EXTRACTED ENTRIES Block Start
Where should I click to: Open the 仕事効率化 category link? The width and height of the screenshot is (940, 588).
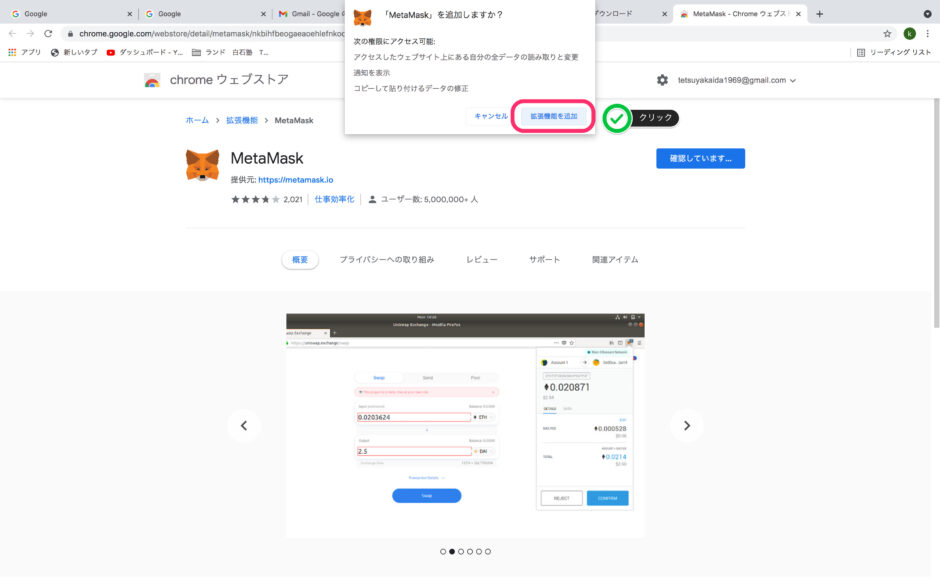(x=334, y=199)
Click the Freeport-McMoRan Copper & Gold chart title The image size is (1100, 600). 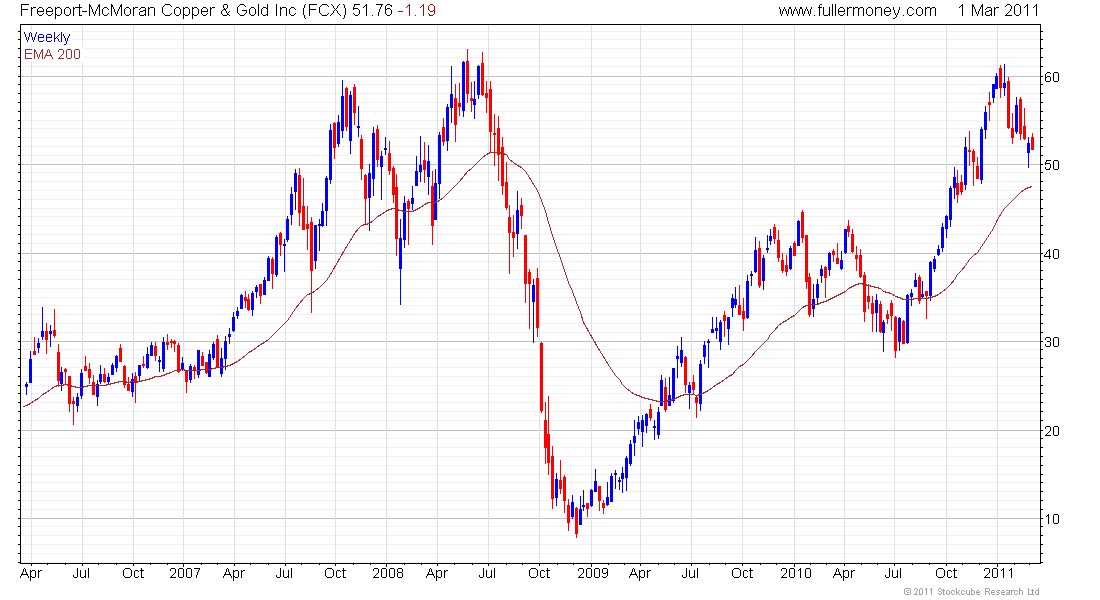point(183,11)
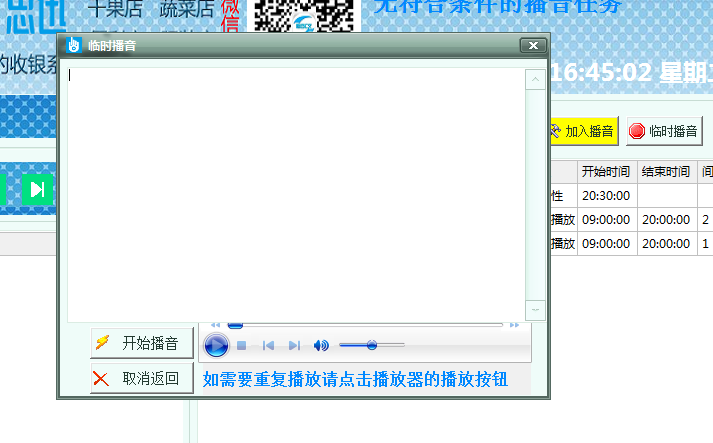Close the 临时播音 dialog window
713x443 pixels.
click(x=533, y=46)
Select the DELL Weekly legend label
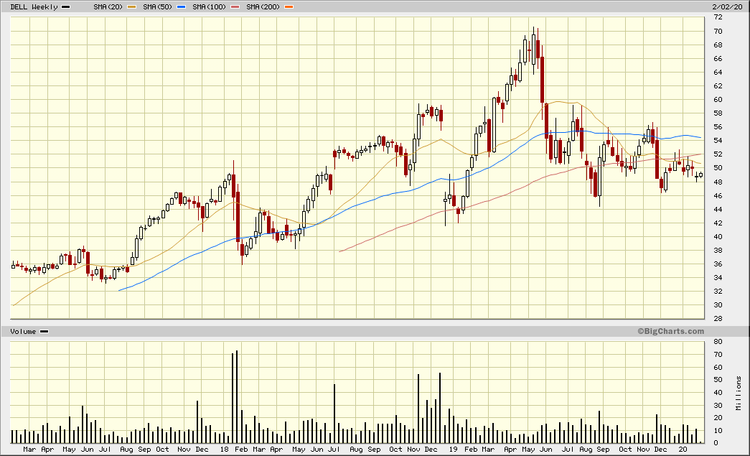This screenshot has width=750, height=456. [33, 6]
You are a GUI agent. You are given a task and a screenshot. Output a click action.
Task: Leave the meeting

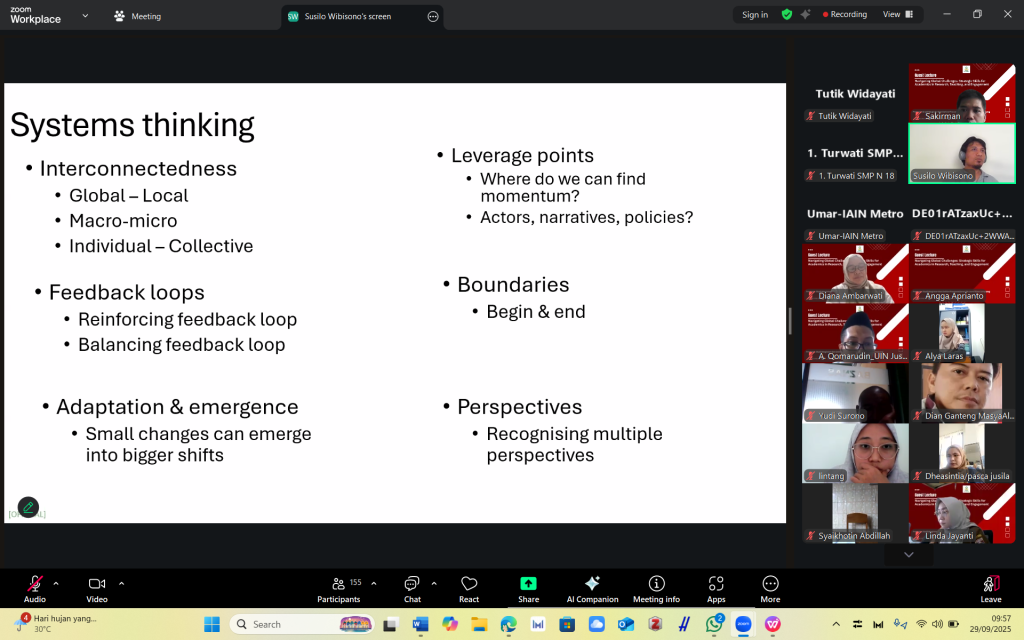click(991, 588)
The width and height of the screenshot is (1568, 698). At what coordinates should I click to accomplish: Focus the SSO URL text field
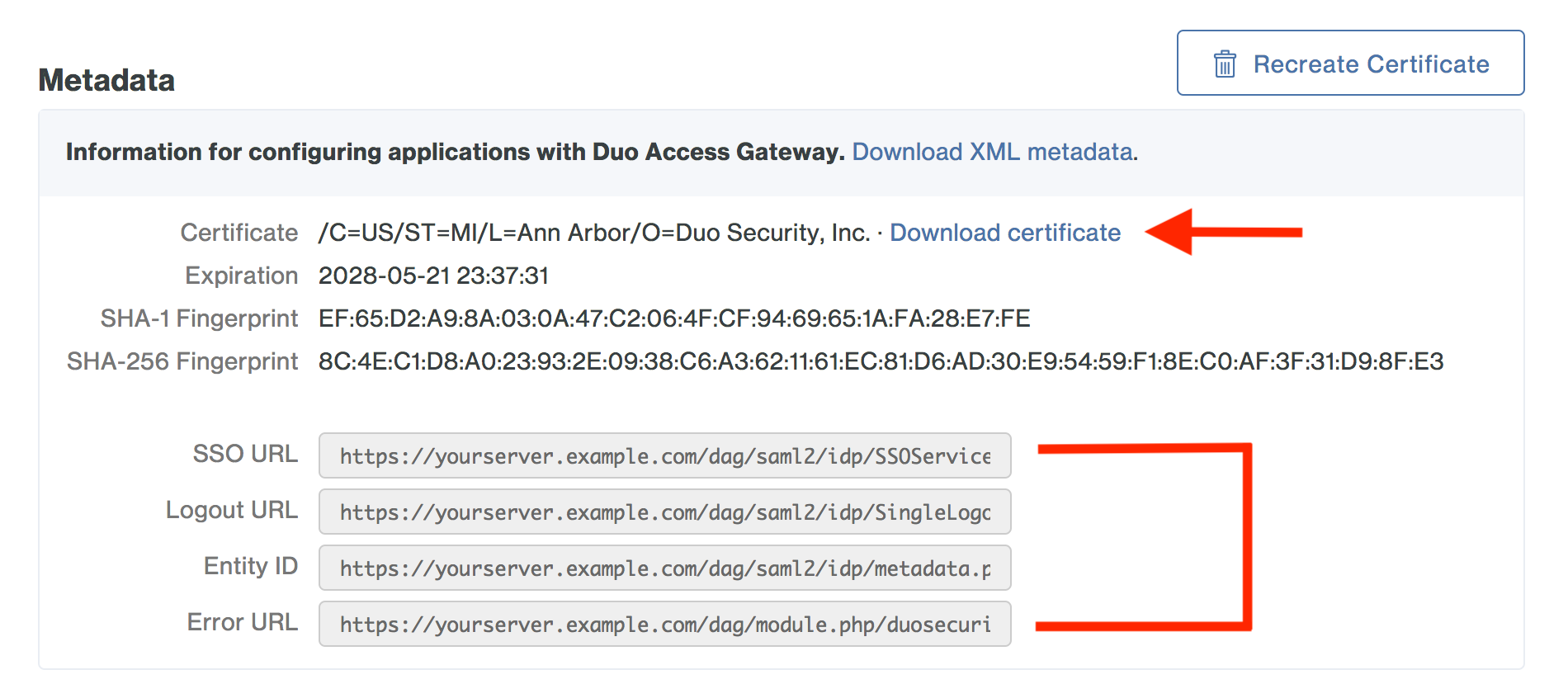[x=664, y=455]
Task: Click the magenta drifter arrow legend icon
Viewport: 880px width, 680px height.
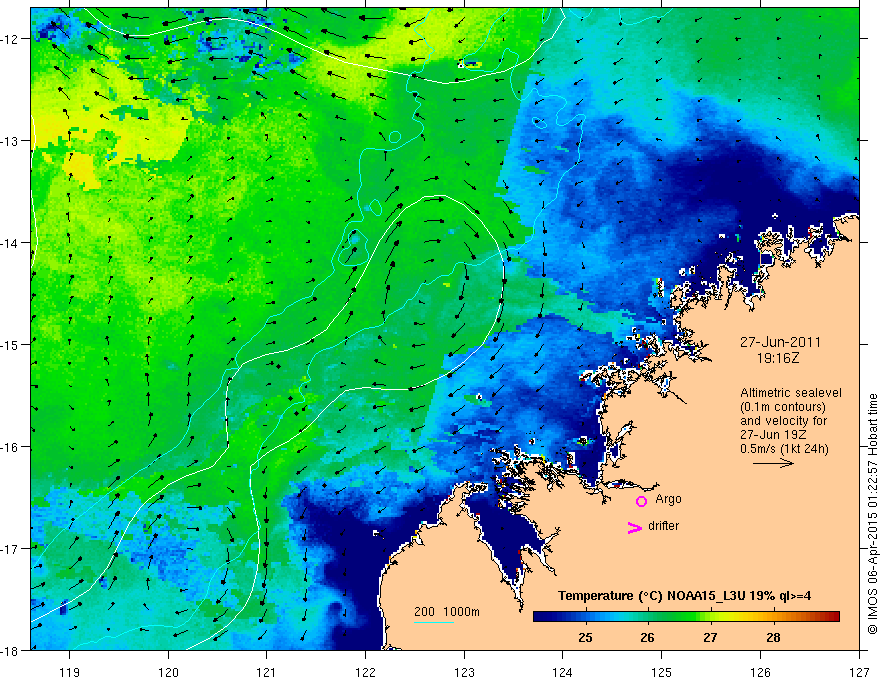Action: (x=635, y=527)
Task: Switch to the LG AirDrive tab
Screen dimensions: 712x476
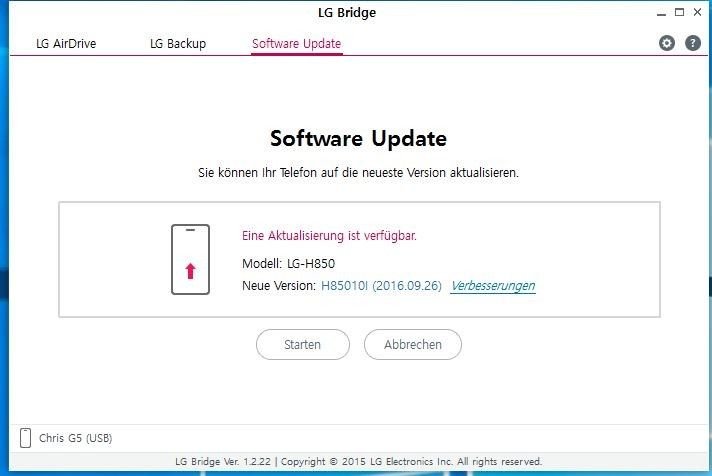Action: [x=66, y=44]
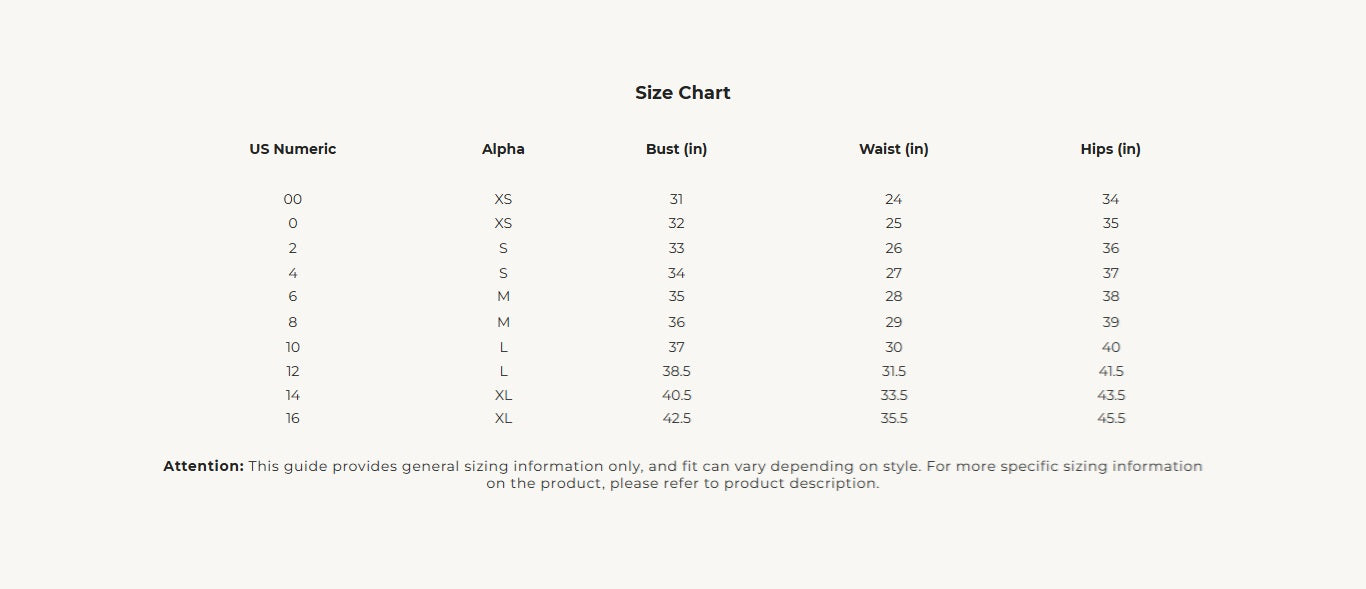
EXTRACTED ENTRIES Block End
EXERCISE
Copy exactly the lines from the one containing "Task: Switch to the LG AirDrive tab" through the final line of the records above, both included, and leave out any pictures.

RESULT BELOW
Task: Switch to the LG AirDrive tab
Screen dimensions: 712x476
Action: [x=66, y=44]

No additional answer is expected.